University Area CDC supports Men of Tomorrow SAT prep for at-risk youth
Tampa, Fla. – (April 16, 2013) – The University Area Community Development Corporation (UACDC) recently donated $1,000 to the Alpha Phi Alpha Fraternity’s Men of Tomorrow (MOT) program to cover the costs of its SAT preparation program for at-risk youth. This incredibly valuable program, serving the University Area Community and beyond, also provides workshops for the participants which include: goal setting, time management, career choices, financial aid, study skills, interviewing skills, college life, financial responsibility, managing money, community involvement, and social outings.
“We’ve been providing Men of Tomorrow with meeting space and support for years,” said Dan Jurman, UACDC Executive Director & CEO. “This year we wanted to focus additional resources specifically on helping these exemplary young men with their efforts to get accepted to the colleges and universities of their choice. Performing well on the SAT is a big part of achieving that goal.”
Alpha Phi Alpha Fraternity members use the MOT program to help at-risk students in their community finish high school and go on to a college level education. Mentors from this effective program reach out to young men of all high school levels with the goal of connecting with them and providing support before they drop out. There is no set grade point average a student must achieve to participate in the program.

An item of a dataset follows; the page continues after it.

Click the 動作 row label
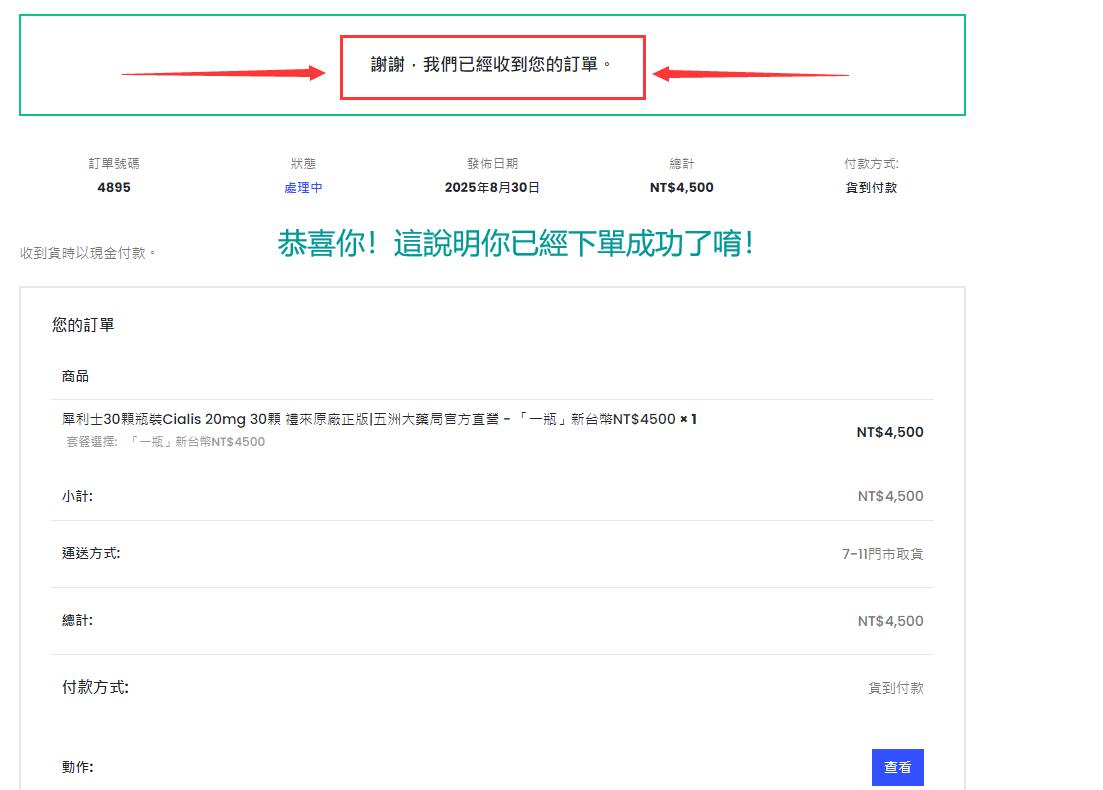The height and width of the screenshot is (790, 1103). (77, 767)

“It’s never too late to change a young man’s future,” said Phil Paul, Director of the MOT program, “The reality is the drop out rate has risen to a staggering high for these at-risk youth, making this program essential for these young men to have a successful future.” Since many of the fraternity members have grown up in similar situations or even been through the MOT program themselves, they make excellent mentors by being able to truly relate to these young men.
Martine Dorvil, Director of Community Outreach for UACDC, said, “News reports often highlight disturbing statistics about young African-American males going to prison. These statistics are alarming. But it’s also important to highlight the young males who are not going down that path, thus inspiring others to do what is right.”
These statistics are what originally sparked Dorvil’s interest in the program. Last year, eight of the active senior members of the MOT program were accepted to attend higher learning institutions; six selected to four-year universities and two to trade schools. UACDC purchased laptops and presented to all eight graduating senior members.
“Hundreds of MOT graduates are living testimonies that the program was helpful to them, their families and their communities. We encourage other organizations to follow UACDC’s lead in financially supporting programs like Men of Tomorrow that offer real solutions to today’s challenges,” added Dorvil.